Ich benutze momentan BlueJ und kann da einzelne Instanzen erstellen und sie benennen, aber den Namen kann ich mir wohl nicht ausgeben lassen, oder?

Also wenn ich einzelnen Teilnehmer mit zusätzlichen Attributen initialisiere, dann weiß ich nun wie ich daran komme, danke 


Momentan wars mehr sowas 

```
[Teilnehmer@19c5490, Teilnehmer@1a3c1bb, Teilnehmer@a15eab]
```


----------



## Tarrew (12. Nov 2016)

Ich kenne BlueJ nur noch aus der Schule, das ist einige Jahre her. Diesen Namen den man Objekten gibt ist ja kein Attribut der Klasse Teilnehmer sondern vermutlich dieser Klasse: 
http://bluej.org/doc/extensionsAPI/bluej/extensions/BObject.html

Denke mal, dass du mit der Methode "getInstanceName" Glück haben solltest.
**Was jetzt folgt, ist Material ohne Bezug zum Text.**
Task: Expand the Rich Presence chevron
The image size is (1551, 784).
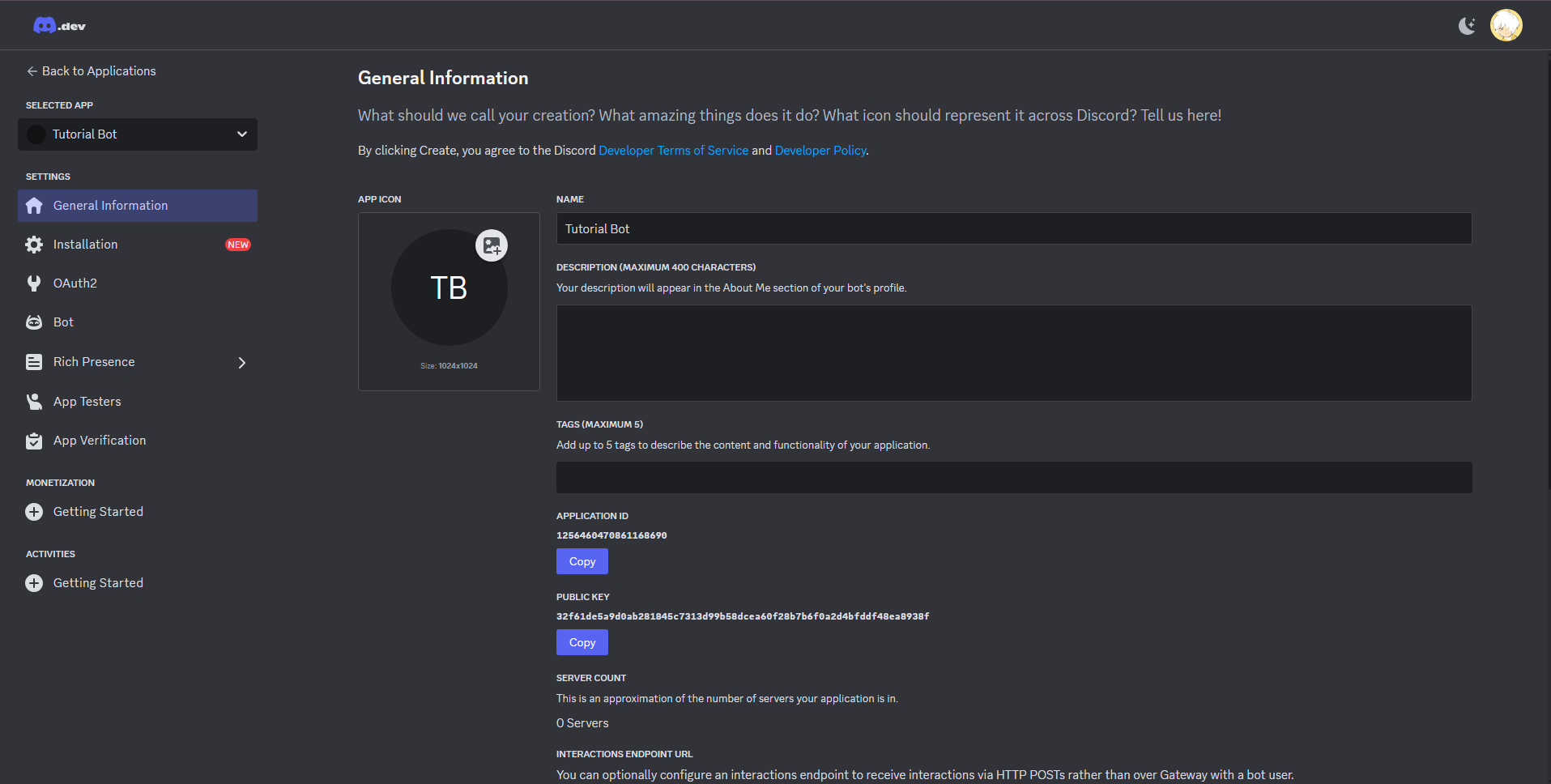Action: (241, 363)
Allerdings ist es mMn besser, der Klasse Teilnehmer einfach ein Attribut mit Namen zu verpassen.


----------



## mike2707 (12. Nov 2016)

Gelöscht, da Vorschlag falsch war.


----------



## Yamie (12. Nov 2016)

Ich habe den Teilnehmern jetzt mal Namen gegeben und es funktioniert auch prima, ich hatte mich da irgendwie fest gefahren und die ganze Zeit versucht die Hashes wieder in Strings zu wandeln
Vielen Dank für deine Hilfe, mein Problem ist damit gelöst


----------



## mrBrown (12. Nov 2016)

mike2707 hat gesagt.:


> For (String Item : Teilnehmerliste)
> Geschweifte Klammer auf
> System.out.println(Item)
> Klammer zu.
> ...


Das ist sowohl am Problem vorbei als auch einfach falsch.


----------



## mike2707 (12. Nov 2016)

Warum? Er wollte eine Ausgabe der Liste. Was ist daran falsch. Vielleicht habe ich das Array vergessen. Dann sorry.


----------



## mike2707 (12. Nov 2016)

Teilnehmerliste.get(Item).?


----------



## mrBrown (12. Nov 2016)

mike2707 hat gesagt.:


> Warum? Er wollte eine Ausgabe der Liste. Was ist daran falsch. Vielleicht habe ich das Array vergessen. Dann sorry.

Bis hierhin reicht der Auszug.